Gold Country logo and artwork

It must be difficult to come up with totally new ideas for games when you’re as prolific as Dr Reiner Knizia, with over 800 titles to his name according to BoardGameGeek and more than 70 awards. (There can’t be many boardgamers who don’t have a Knizia title on their shelves!) It’s not overly surprising, then, that some of his earlier games are being reincarnated in different guises: 2012’s tile-placing, stock-trading game Spectaculum is the latest to get such treatment, returning in the form of Gold Country in Bitewing Games’ just-launched Kickstarter campaign. Given that Gold Country is a Knizia game, it’s also not surprising that the campaign reached its target—in fact, it was significantly overfunded—on its first day.

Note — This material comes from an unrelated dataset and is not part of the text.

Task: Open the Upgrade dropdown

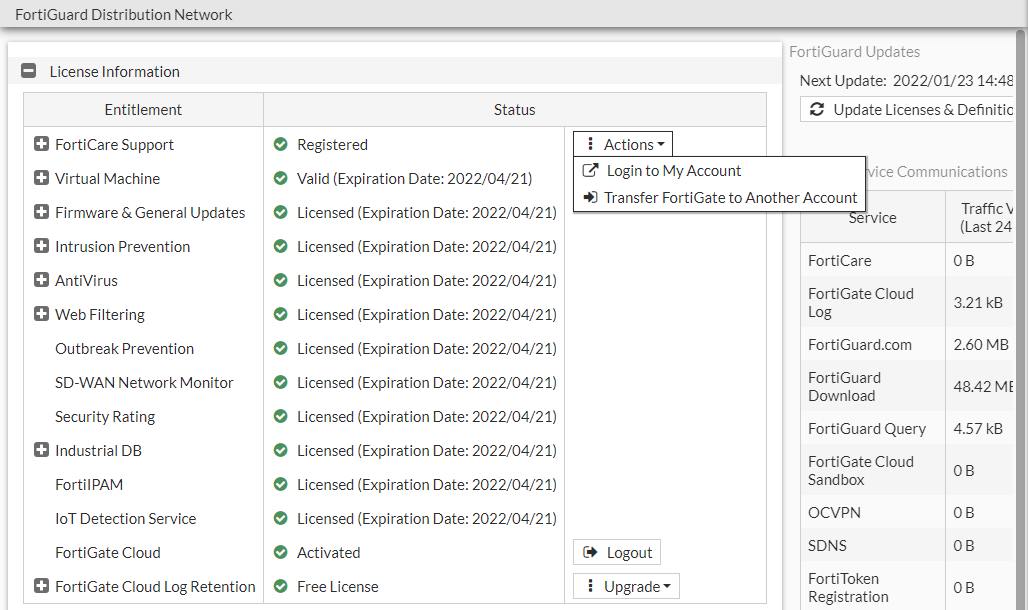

While a simple reprint of Spectaculum would satisfy many folk, Bitewing Games and Kinizia have tweaked and updated the gameplay, as well as retheming it with attractive artwork by Beth Sobel. I imagine few people are familiar with Spectaculum so I won’t spend any time describing that game or the changes, but anyone who’s interested can check the publisher’s notes at the end of the rulebook, a link to which can be found on the campaign page.

The Game

Gold Country is a quick (30–60 minutes) 2–4 player game in which ‘Gold flows like an endless sea in the rich hills and forests of California, and countless would-be prospectors have flocked to the lush landscape to stake their claim and make their fortune. Gather your pickaxe and pan, scout the land, and invest in the richest mines to collect the most gold!’ (from the rulebook). The land here is a large hex map with 4 base camps at the edges, representing the mining companies you can invest in, and scouting means building out across the map from those base camps, encountering tokens affecting stock prices positively and negatively as you place tent-shaped claim tokens. The map is 2-sided, with the ‘advanced’ side containing a river and tunnels.

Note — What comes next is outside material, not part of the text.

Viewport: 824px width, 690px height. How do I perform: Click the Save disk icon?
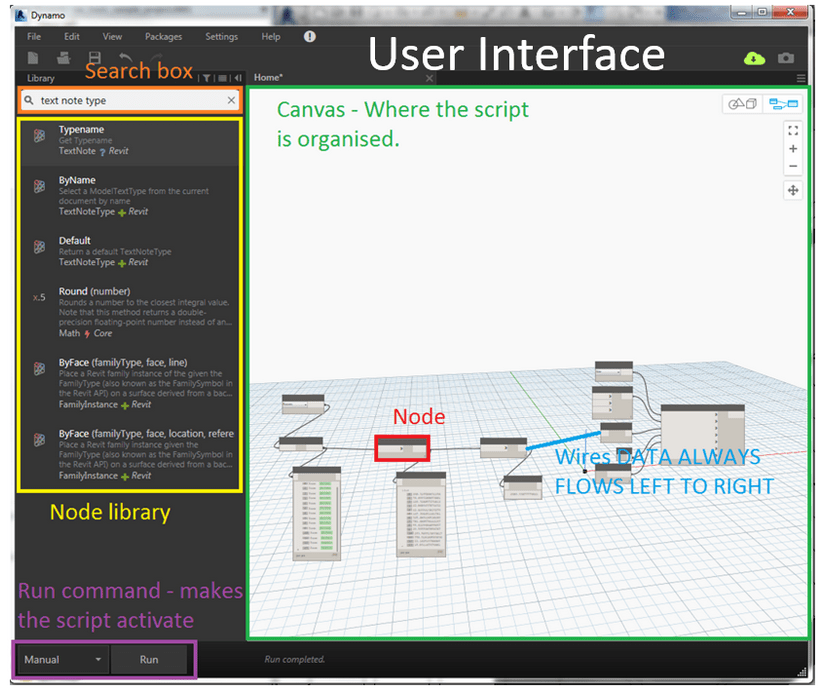(94, 59)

Some of the claim tokens represent bandits (stretching the gold prospecting metaphor a little, these are the same tent shape—they have to be, since they’re gradually added to the token draw bag, so have to feel the same as the others), which have to be separated out at the start of the game and placed on the map’s 7 forest spaces, with gold vein tiles placed on top. The remaining tiles (gold, fool’s gold, cave-in and nuggets—plus dynamite, gems and boats in the advanced game) are placed face-up randomly on the indicated hexes. A starting tile of value 5 is added to each base camp, representing the initial stock value of the corresponding mining company. Each player takes 3 claim tokens at random from the draw bag, keeping them secret from other players using a little screen, gold coins to the sum of 20 and a secret mining company card (the one that player will score on, no matter what else happens during the game) as well as 4 normal mine cards, one for each company. Game setup includes a hardware store with a randomly drawn claim token on top, and action cards, which I’ll cover later.

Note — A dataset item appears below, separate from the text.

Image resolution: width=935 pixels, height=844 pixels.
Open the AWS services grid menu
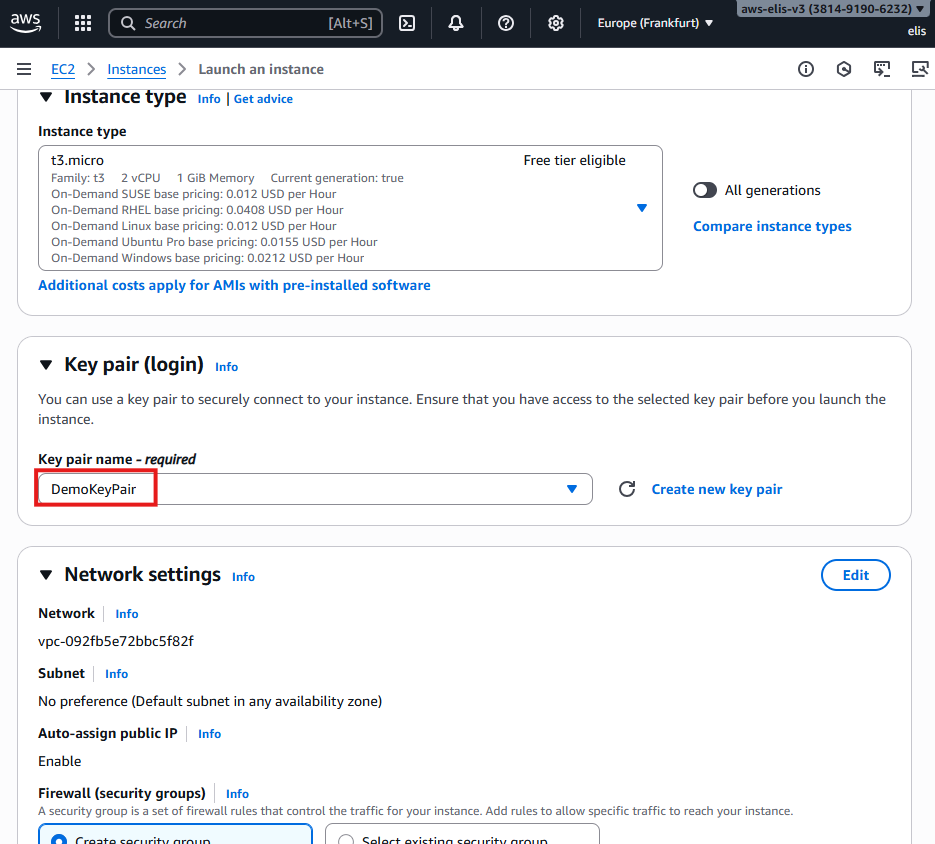(83, 23)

On each turn, players can perform up to 3 actions, in any order. Revealing and placing their 3 claim tokens is mandatory, and they must be played adjacent to tokens of the same type or beside the corresponding base camp. Before placing their pieces, a player can swap one of them for that on the hardware store. If a (non-bandit) token is placed on a space containing a tile, the tile is removed and the corresponding action taken:

gold vein—the tile (with value +3 or +5) is placed on the base camp associated with the placed token, and the bandits below it are added to the draw bag;

gold (+1, +2, +3) and fool’s gold (-1, -2, -3)—these tiles are similarly added to the base camp;

nuggets—each player receives 2 coins for every mining card they have in the related company (apart from the secret one); and

cave-in—each player loses 2 gold for every corresponding (non-secret) mining card.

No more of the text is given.